I think Pfizer is much better off than its big pharma peers and consider its shares relatively cheap. At recent prices, the big pharma stock offers a juicy 3.3% yield, but I wouldn't expect big increases for a few more years at best.
5. Eli Lilly: conservative slider
Unlike the first four, Eli Lilly froze its dividend, at $1.96 annually from 2009 through 2014, and increases since have only brought it up to $2.04 per share. While the payout hasn't exceeded profits in recent years, it's currently equal to 94% of trailing-12-month earnings.
If Lilly is going to boost its distribution by more than a couple of percent in the years ahead, it needs some significant growth drivers. The problem is, it doesn't seem to have any, although it should. Its type 2 diabetes pill, Jardiance, that allows excess blood sugar to exit the body through the urinary tract is the first of its class with proof it significantly reduces risk of cardiovascular death. With at least 25 million type 2 diabetics in the U.S. alone, the potential for Jardiance is enormous, but the company reported just $38.2 million in Jardiance-related revenue for the first quarter.

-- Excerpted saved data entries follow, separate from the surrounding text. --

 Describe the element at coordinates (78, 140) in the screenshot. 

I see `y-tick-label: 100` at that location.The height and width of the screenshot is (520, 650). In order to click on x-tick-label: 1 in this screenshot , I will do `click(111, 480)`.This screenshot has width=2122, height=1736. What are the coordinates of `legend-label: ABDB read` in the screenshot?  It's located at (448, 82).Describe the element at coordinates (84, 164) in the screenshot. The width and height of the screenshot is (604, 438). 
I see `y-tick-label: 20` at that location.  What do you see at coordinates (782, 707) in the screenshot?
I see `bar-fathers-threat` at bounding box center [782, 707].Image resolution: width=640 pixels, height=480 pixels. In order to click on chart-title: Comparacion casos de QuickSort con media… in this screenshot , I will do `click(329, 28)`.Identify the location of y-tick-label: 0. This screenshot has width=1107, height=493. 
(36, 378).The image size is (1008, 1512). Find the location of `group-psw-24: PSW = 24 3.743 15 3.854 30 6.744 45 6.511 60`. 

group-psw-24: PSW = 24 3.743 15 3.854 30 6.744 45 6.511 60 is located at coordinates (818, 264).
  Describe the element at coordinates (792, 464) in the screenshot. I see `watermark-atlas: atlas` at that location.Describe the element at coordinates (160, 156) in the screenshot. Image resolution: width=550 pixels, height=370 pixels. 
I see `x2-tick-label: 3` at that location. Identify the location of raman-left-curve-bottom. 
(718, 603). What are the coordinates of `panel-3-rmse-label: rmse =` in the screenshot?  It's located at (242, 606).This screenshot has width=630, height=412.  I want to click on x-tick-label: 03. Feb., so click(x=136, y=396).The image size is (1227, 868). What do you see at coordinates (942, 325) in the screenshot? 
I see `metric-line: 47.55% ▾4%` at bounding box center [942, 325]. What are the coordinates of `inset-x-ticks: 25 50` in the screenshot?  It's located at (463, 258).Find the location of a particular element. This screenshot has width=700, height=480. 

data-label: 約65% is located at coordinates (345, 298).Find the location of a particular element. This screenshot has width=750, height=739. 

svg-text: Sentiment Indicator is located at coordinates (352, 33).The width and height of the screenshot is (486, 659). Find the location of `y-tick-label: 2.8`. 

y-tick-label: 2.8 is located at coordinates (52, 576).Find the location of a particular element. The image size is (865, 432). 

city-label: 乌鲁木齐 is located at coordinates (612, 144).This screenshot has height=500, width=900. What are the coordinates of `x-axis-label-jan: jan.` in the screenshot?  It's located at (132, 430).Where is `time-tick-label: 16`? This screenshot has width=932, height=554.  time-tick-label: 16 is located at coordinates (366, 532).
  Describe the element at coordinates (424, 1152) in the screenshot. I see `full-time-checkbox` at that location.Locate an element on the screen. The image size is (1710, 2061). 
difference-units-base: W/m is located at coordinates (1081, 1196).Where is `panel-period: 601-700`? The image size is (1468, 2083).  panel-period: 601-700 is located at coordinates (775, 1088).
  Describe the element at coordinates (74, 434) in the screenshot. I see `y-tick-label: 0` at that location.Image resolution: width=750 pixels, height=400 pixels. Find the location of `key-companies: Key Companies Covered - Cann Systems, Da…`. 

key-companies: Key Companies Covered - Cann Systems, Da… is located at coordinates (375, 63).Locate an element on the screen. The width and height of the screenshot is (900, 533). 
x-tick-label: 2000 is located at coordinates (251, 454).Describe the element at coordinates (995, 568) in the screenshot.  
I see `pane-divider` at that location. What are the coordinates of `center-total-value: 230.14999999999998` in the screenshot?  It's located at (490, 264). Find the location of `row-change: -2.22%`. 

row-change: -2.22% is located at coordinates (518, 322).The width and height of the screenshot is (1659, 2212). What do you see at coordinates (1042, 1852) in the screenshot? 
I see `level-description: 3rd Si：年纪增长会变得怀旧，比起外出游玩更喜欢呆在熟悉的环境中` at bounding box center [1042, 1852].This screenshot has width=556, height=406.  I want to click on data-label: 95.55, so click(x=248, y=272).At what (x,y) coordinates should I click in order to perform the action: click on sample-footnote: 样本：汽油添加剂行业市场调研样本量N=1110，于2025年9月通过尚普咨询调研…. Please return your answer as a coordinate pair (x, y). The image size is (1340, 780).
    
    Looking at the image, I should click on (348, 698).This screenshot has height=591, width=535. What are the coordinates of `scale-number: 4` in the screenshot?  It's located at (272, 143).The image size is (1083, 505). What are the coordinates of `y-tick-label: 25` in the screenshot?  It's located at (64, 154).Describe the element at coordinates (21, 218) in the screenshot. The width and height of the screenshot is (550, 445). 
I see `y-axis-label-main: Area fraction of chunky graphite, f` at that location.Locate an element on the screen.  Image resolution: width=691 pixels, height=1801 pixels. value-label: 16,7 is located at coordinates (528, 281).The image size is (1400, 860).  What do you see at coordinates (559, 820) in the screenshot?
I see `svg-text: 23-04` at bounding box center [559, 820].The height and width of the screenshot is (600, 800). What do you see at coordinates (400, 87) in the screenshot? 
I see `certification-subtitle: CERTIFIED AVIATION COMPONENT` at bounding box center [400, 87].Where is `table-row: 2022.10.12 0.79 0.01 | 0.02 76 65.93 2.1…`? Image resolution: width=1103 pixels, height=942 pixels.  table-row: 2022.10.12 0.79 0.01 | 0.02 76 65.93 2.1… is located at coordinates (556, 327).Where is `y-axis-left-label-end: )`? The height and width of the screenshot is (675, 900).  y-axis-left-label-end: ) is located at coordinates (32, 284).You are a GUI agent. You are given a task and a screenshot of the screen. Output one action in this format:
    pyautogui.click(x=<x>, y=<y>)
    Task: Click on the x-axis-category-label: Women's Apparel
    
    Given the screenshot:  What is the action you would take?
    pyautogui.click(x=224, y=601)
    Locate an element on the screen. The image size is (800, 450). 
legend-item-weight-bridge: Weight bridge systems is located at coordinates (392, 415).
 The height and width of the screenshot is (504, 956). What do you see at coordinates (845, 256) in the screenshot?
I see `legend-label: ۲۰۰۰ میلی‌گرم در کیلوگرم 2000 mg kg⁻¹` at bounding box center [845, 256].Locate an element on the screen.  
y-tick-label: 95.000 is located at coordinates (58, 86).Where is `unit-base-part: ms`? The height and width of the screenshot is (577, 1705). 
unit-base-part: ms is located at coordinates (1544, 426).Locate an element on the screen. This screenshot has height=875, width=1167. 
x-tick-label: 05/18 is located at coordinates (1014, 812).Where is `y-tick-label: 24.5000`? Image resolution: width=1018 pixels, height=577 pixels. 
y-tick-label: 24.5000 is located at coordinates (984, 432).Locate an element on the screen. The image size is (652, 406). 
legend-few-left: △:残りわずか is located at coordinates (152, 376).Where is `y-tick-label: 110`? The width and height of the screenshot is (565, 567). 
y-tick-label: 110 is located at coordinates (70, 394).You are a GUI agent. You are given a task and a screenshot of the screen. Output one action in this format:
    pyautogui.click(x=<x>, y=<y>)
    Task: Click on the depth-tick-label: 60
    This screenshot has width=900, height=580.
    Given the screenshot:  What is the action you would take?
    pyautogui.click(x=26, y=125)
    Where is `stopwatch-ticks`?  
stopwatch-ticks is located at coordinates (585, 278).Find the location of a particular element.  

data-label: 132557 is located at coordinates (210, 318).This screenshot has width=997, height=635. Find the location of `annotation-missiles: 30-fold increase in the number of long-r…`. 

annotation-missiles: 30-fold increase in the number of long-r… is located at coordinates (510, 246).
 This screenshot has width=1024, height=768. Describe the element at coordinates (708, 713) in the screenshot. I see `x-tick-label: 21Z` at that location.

A similar pill, Invokana, from Johnson & Johnson doesn't have the cardiovascular benefit study to boast, but it did earn FDA approval more than a year ahead of Jardiance. Since its launch in 2013 it's taken off, and it finished the first quarter on pace to pass $1.3 billion in sales this year.
At recent prices, Eli Lilly stock is offering a nice 2.6% yield. If it can get Jardiance off the ground, it might be able to raise the payout significantly in the years ahead. But I wouldn't count on it.